» Supplied information:
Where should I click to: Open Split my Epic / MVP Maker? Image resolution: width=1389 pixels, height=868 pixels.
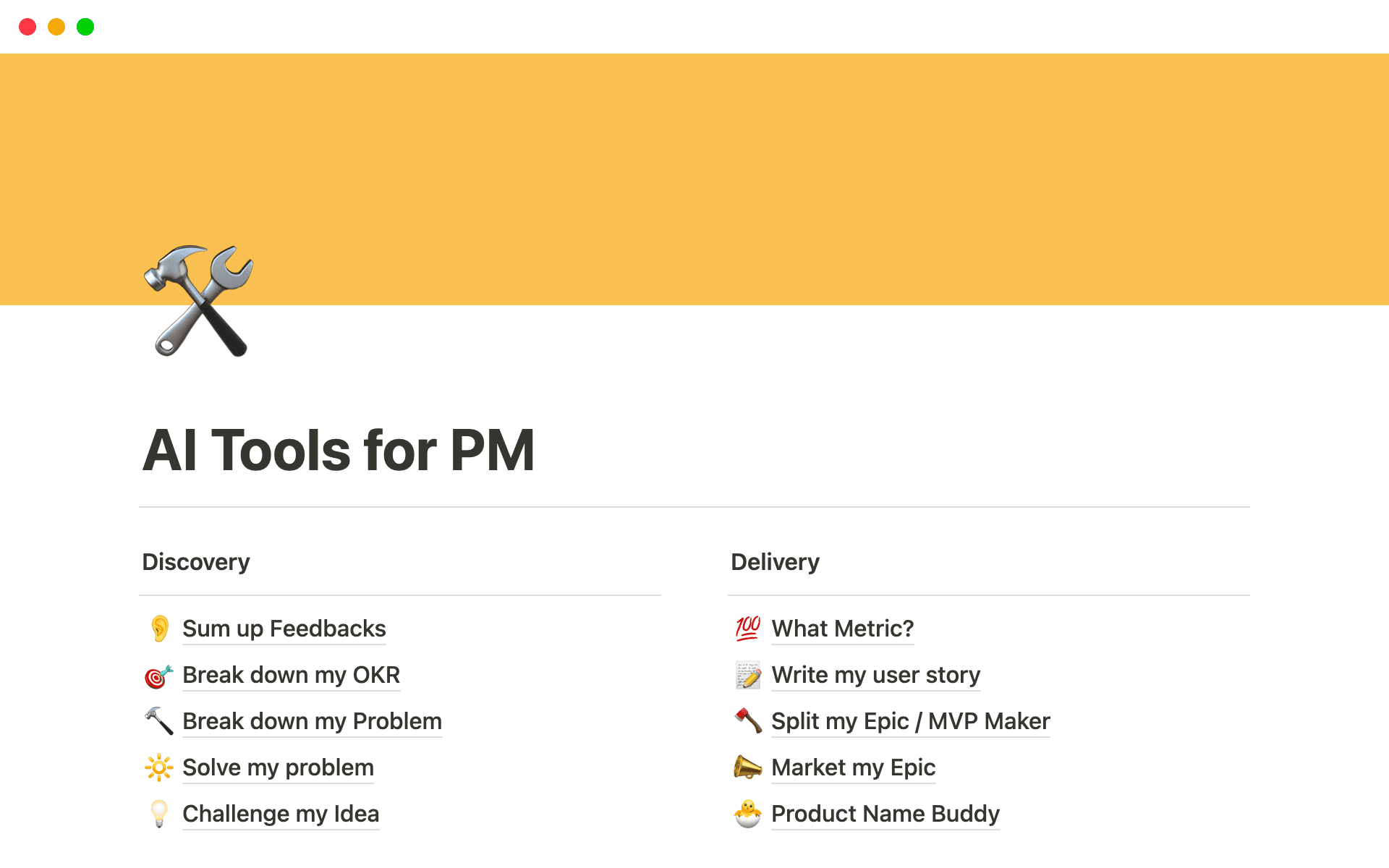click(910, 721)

==

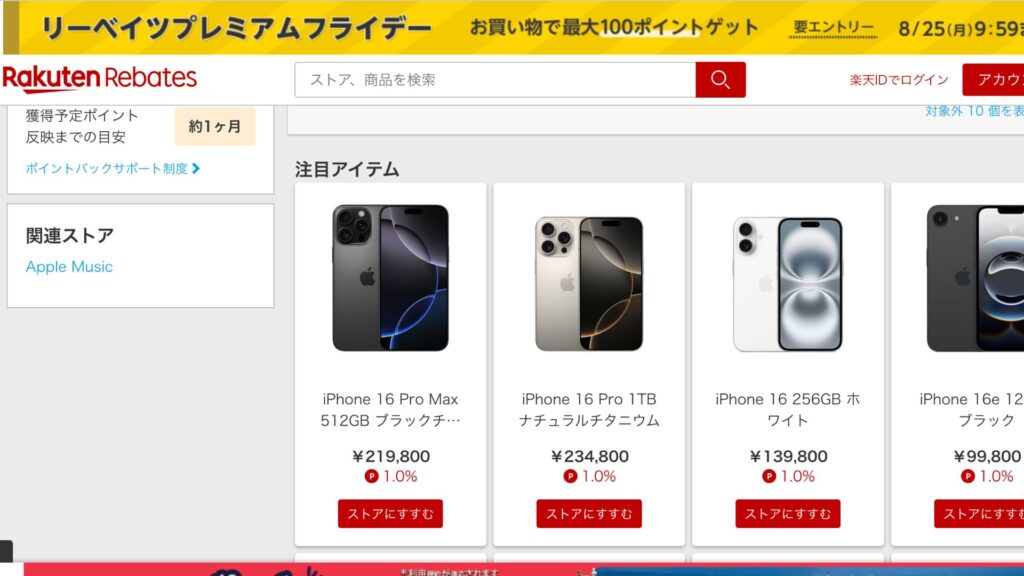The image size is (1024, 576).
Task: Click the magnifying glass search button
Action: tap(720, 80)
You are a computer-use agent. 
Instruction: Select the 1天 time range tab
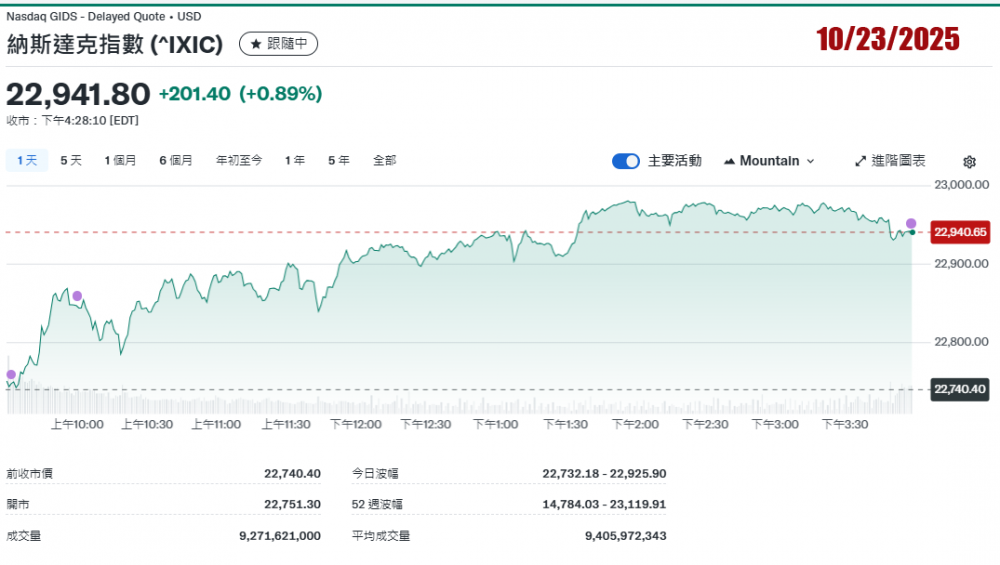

» Work order: In the listing above, find the line with "You are a computer-use agent." and the line with "Instruction: Select the 1天 time range tab". Output those two lines and every line between them, exactly as written.

» Task response:
You are a computer-use agent. 
Instruction: Select the 1天 time range tab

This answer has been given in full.